Note: This cigar came from the CRA Sampler Pack #1.
It looks old, worn. Older than Clint Eastwood, an Afghan goatherd and the Sahara combined. Leathery valleys are punctuated by veiny mountain ranges that jut upwards harum-scarum. The excess tobacco is not cut off at the foot but is folded over completely hiding the filler tobaccos.
Even though the picture looks bleak I am holding out a lot of hope for this cigar. It’s a Tatauje, which is usually a good thing. It’s oily, which is, again, usually a good thing. And it smells like it is going to be a robust cigar.
The rough outward appearance and texture suggests, to me at least, that Pete Johnson’s crew used an older wrapper that grew at the top of the plant. More sun exposure may mean a meaner look but it also usually leads to a lot of character as well. Hopefully that comes through loud and clear.
A syrupy sweetness is the high note for the pre-light draw. It’s also a surprisingly open draw as well – with tobacco hanging over and covering the foot I expected a lot more resistance than I got. There is some spice that reveals itself in the aftertaste but it is not a lasting flavor. The sweetness is low in acidity and reminds me of a darker, fruity flavor.
I decided against circumcising my cigar before I lit it and that did not cause any problems. The initial flavors run the gamut from plum, which bears little resemblance to the “syrupy sweetness” of the pre-light draw, to dried out leather. In a way it does taste like it looks – complex.
In between plum and leather there is spice, salt and a saccharine sweet aftertaste that lingers on the tip of my tongue for way too long. Other than that last flavor this cigar is very enjoyable. It will probably reach the full bodied spectrum, or at least barely so, as the cigar continues to burn. And the draw and the burn are relatively good (the burn being the better of the two) an inch in.
While I was smoking this cigar (and writing this post) I decided to go online and see what others were saying about the Tatuaje Black Label and I found this thoughtful review from Matt’s Cigar Journal. Great review.
At the halfway point and I don’t think my prediction of a full bodied cigar is going to come true. No bother, it is medium-full bodied and tastes great. The big change from the first half is a strengthening of spice – black pepper. A nutty flavor also presents itself. Sweetness disappears.
It ends with an intermittent raggedness maybe even some harshness. Taken in its totality, this cigar is still a very good one. Well worth the price of the CRA sampler. (No score given to CRA Sampler cigars.)

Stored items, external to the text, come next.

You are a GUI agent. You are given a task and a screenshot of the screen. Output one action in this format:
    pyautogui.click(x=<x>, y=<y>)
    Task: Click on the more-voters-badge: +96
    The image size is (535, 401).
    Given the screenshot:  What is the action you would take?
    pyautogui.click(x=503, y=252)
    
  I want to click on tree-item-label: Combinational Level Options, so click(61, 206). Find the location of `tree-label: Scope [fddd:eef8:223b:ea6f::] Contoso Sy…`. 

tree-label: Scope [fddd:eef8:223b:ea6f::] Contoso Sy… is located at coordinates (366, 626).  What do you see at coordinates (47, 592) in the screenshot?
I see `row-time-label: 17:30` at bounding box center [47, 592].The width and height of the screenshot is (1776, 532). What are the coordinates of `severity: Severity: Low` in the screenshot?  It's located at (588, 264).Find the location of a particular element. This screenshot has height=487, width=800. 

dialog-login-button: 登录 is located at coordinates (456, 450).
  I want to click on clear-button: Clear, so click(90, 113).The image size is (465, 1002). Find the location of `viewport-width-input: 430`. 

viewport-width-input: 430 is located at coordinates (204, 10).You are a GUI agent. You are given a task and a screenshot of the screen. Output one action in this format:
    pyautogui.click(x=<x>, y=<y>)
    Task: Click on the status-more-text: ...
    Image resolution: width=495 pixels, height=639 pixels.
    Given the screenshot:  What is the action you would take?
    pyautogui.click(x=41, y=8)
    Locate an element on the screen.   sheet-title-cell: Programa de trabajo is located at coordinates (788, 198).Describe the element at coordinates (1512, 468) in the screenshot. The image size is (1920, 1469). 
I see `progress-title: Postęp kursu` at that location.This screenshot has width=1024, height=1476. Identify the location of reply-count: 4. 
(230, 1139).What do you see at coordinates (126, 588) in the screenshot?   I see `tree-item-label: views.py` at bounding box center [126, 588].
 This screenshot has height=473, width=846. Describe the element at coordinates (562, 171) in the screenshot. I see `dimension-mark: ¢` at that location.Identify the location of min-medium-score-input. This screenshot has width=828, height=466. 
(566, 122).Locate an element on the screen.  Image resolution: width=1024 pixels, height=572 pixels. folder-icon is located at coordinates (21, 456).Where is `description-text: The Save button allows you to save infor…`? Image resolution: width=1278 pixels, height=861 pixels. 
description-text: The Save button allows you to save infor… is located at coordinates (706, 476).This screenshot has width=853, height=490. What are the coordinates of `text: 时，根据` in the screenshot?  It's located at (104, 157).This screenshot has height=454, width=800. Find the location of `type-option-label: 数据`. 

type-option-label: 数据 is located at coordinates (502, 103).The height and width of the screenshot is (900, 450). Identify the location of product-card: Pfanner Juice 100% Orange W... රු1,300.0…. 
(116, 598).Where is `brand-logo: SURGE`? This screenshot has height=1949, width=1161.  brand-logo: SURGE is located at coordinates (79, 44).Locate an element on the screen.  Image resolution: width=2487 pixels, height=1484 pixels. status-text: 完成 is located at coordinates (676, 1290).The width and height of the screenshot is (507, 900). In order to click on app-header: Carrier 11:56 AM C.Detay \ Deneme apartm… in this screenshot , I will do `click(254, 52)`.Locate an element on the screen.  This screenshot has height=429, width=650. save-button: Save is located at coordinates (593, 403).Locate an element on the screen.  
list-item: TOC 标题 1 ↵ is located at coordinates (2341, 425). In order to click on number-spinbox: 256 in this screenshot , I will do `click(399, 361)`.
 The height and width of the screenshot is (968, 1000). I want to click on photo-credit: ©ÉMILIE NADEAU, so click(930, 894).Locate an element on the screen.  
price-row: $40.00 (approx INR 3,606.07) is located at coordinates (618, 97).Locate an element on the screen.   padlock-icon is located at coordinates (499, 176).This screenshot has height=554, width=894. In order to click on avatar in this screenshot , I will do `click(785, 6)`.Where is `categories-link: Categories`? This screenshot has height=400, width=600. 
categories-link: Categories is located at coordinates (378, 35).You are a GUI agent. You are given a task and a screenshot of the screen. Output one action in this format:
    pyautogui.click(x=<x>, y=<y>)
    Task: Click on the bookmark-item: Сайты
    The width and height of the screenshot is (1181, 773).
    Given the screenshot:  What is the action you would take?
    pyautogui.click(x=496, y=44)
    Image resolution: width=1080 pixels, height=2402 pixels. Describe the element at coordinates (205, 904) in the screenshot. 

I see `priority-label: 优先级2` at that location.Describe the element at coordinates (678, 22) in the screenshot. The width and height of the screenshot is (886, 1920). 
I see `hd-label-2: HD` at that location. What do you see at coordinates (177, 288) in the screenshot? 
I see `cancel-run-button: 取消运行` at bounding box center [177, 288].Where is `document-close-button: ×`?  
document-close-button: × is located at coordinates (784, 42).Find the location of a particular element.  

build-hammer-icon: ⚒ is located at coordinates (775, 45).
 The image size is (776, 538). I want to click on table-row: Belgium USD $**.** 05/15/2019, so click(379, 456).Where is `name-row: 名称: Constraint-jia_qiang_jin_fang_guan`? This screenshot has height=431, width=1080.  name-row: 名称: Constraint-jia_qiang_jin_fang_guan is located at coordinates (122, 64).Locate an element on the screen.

0/3: It actually looks like a well made cigar. Some veins, but none too pronounced. A small amount of oils on the wrapper and the cigar is a little hard to the touch. Trust me, I would love nothing more than to like this cigar since the Cu-Avana Intenso cigar is so cheap.
1/3: Wild is the first word that comes to mind. Wild spice leads the way. And then it calms down. I get a little bit of plum in the retrohale.
2/3: The burn goes a little off. Not a full bodied cigar, more medium-full bodied. Wildness is all gone now. That plum flavor has grown. Good draw.
3/3: Plum, leather and earth are evident. Good finish.
Conclusion: I don’t know why but I was surprised that this was a good cigar. Good flavors all the way through.